None of us can know for certain what the coming days will bring in Ukraine, but I am confident that eventually, those voices for human dignity and opportunity, for individual rights and the rule of law, will triumph. I believe that over the long haul, as free nations and free people, the future is ours. I believe this not because of the strength of our arms or even the size of our economies, but rather because these ideals are true, and these ideals are universal.

Yes, we believe in democracy – with elections that are free and fair; independent judiciaries and opposition parties; civil society and uncensored information, so that individuals can make their own choices. We believe in open economies based on free markets and innovation; individual initiative and entrepreneurship; trade and investment that creates a broader prosperity. And we believe in human dignity – that every person is created equal, no matter who you are, or what you look like, or who you love, or where you come from. That's what we believe. That's what makes us strong.

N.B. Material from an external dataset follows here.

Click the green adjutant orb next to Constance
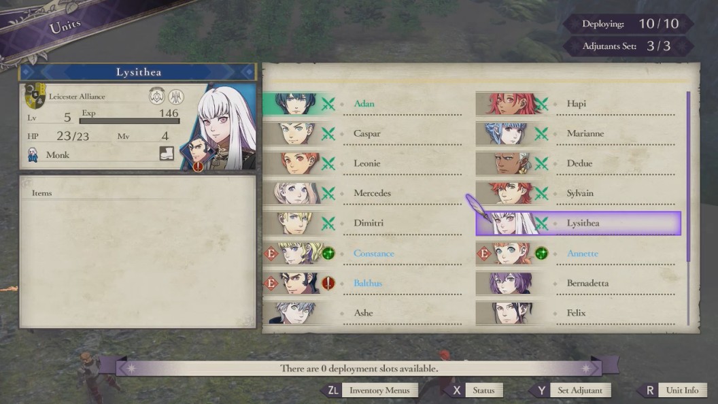Image resolution: width=718 pixels, height=404 pixels. pyautogui.click(x=328, y=253)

Our enduring strength is also reflected in our respect for an international system that protects the rights of both nations and people – a United Nations and a Universal Declaration of Human Rights; international laws, and the means to enforce them. But we also know that these rules are not self-executing; they depend on people and nations of goodwill continually affirming them. That is why Russia's violation of international law – its assault on Ukraine's sovereignty and territorial integrity – must be met with condemnation. Not because we are trying to keep Russia down, but because the principles that have meant so much to Europe and the world must be lifted up.

Over the last several days, the United States, Europe, and our partners around the world have been united in defense of these ideals, and united in support of the Ukrainian people. Together, we have condemned Russia's invasion of Ukraine, and rejected the legitimacy of the Crimean referendum. Together, we have isolated Russia politically, suspending it from the G-8 nations, and down-grading our bilateral ties. Together, we are imposing costs through sanctions that have left a mark on Russia and those accountable for its actions. And if the Russian leadership stays on its current course, this isolation will deepen. Sanctions will expand. The toll on Russia's economy – and standing in the world – will only grow.

Meanwhile, the United States and our allies will continue to support the government of Ukraine as they chart a democratic course. Together, we are going to provide a significant package of assistance that can help stabilize the Ukrainian economy, and meet the basic needs of the people. Make no mistake: neither the United States, nor Europe, has any interest in controlling Ukraine. We have sent no troops there. What we want is for the Ukrainian people to make their own decisions, just like other free people around the world.

Understand, this is not another Cold War we are entering into. After all, unlike the Soviet Union, Russia leads no bloc of nations, no global ideology. Nor does the United States, or NATO, seek any conflict with Russia. Indeed, for more than 60 years, we have come together in NATO—not to claim other lands, but to keep nations free. What we will do – always – is uphold our solemn obligation, our Article 5 duty, to defend the sovereignty and territorial integrity of our allies. And in that promise we will never waver; NATO nations never stand alone.